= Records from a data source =
——
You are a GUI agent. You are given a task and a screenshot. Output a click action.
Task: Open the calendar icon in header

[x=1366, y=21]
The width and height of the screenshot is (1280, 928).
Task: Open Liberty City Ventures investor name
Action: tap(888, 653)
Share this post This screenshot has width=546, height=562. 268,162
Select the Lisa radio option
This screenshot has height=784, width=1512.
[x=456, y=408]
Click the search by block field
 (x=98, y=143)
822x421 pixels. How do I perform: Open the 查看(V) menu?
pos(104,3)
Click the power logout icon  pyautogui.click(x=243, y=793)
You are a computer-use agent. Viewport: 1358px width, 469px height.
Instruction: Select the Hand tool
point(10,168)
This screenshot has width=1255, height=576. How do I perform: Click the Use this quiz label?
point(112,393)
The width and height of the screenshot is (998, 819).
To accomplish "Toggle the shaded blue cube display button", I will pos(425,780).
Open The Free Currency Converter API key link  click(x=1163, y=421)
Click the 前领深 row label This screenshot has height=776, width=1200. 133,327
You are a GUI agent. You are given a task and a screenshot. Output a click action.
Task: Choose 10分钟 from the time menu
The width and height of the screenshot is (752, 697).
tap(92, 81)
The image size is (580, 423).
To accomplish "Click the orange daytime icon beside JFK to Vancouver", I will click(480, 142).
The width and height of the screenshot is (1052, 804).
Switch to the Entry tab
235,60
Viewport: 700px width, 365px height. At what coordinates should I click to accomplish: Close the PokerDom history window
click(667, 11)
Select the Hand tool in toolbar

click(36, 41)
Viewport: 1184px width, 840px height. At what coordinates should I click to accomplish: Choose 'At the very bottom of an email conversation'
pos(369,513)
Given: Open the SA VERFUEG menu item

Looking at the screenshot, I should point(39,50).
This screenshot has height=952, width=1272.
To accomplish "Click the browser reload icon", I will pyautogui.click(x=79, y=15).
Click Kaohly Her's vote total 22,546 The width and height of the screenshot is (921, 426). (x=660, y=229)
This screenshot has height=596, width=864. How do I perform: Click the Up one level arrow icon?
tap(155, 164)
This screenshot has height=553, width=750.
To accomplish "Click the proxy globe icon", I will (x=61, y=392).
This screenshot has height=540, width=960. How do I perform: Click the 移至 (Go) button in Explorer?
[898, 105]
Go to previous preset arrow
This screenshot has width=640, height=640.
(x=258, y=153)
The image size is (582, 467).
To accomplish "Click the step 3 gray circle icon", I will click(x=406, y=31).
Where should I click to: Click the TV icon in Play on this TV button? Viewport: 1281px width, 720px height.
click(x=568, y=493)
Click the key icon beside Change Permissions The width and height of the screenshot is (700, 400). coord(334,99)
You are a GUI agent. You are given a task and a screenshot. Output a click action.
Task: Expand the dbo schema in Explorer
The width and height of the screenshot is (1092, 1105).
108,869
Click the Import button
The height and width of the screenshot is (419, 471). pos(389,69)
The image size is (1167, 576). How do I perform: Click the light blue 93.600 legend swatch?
——
= Directions for this task =
Reproduce the data with every "Viewport" swapped for "Window", keeping everything else the same.

= Expected output =
You are a GUI agent. You are given a task and a screenshot. Output a click action.
Task: Open the calendar icon in header

[x=1366, y=21]
The width and height of the screenshot is (1280, 928).
Task: Open Liberty City Ventures investor name
Action: tap(888, 653)
Share this post This screenshot has width=546, height=562. 268,162
Select the Lisa radio option
This screenshot has height=784, width=1512.
[x=456, y=408]
Click the search by block field
 (x=98, y=143)
822x421 pixels. How do I perform: Open the 查看(V) menu?
pos(104,3)
Click the power logout icon  pyautogui.click(x=243, y=793)
You are a computer-use agent. Window: 1358px width, 469px height.
Instruction: Select the Hand tool
point(10,168)
This screenshot has width=1255, height=576. How do I perform: Click the Use this quiz label?
point(112,393)
The width and height of the screenshot is (998, 819).
To accomplish "Toggle the shaded blue cube display button", I will pos(425,780).
Open The Free Currency Converter API key link  click(x=1163, y=421)
Click the 前领深 row label This screenshot has height=776, width=1200. 133,327
You are a GUI agent. You are given a task and a screenshot. Output a click action.
Task: Choose 10分钟 from the time menu
The width and height of the screenshot is (752, 697).
tap(92, 81)
The image size is (580, 423).
To accomplish "Click the orange daytime icon beside JFK to Vancouver", I will click(480, 142).
The width and height of the screenshot is (1052, 804).
Switch to the Entry tab
235,60
Window: 700px width, 365px height. At what coordinates should I click to accomplish: Close the PokerDom history window
click(667, 11)
Select the Hand tool in toolbar

click(36, 41)
Window: 1184px width, 840px height. At what coordinates should I click to accomplish: Choose 'At the very bottom of an email conversation'
pos(369,513)
Given: Open the SA VERFUEG menu item

Looking at the screenshot, I should point(39,50).
This screenshot has height=952, width=1272.
To accomplish "Click the browser reload icon", I will pyautogui.click(x=79, y=15).
Click Kaohly Her's vote total 22,546 The width and height of the screenshot is (921, 426). (x=660, y=229)
This screenshot has height=596, width=864. How do I perform: Click the Up one level arrow icon?
tap(155, 164)
This screenshot has height=553, width=750.
To accomplish "Click the proxy globe icon", I will (x=61, y=392).
This screenshot has height=540, width=960. How do I perform: Click the 移至 (Go) button in Explorer?
[898, 105]
Go to previous preset arrow
This screenshot has width=640, height=640.
(x=258, y=153)
The image size is (582, 467).
To accomplish "Click the step 3 gray circle icon", I will click(x=406, y=31).
Where should I click to: Click the TV icon in Play on this TV button? Window: 1281px width, 720px height.
click(x=568, y=493)
Click the key icon beside Change Permissions The width and height of the screenshot is (700, 400). coord(334,99)
You are a GUI agent. You are given a task and a screenshot. Output a click action.
Task: Expand the dbo schema in Explorer
The width and height of the screenshot is (1092, 1105).
108,869
Click the Import button
The height and width of the screenshot is (419, 471). pos(389,69)
The image size is (1167, 576). How do I perform: Click the light blue 93.600 legend swatch?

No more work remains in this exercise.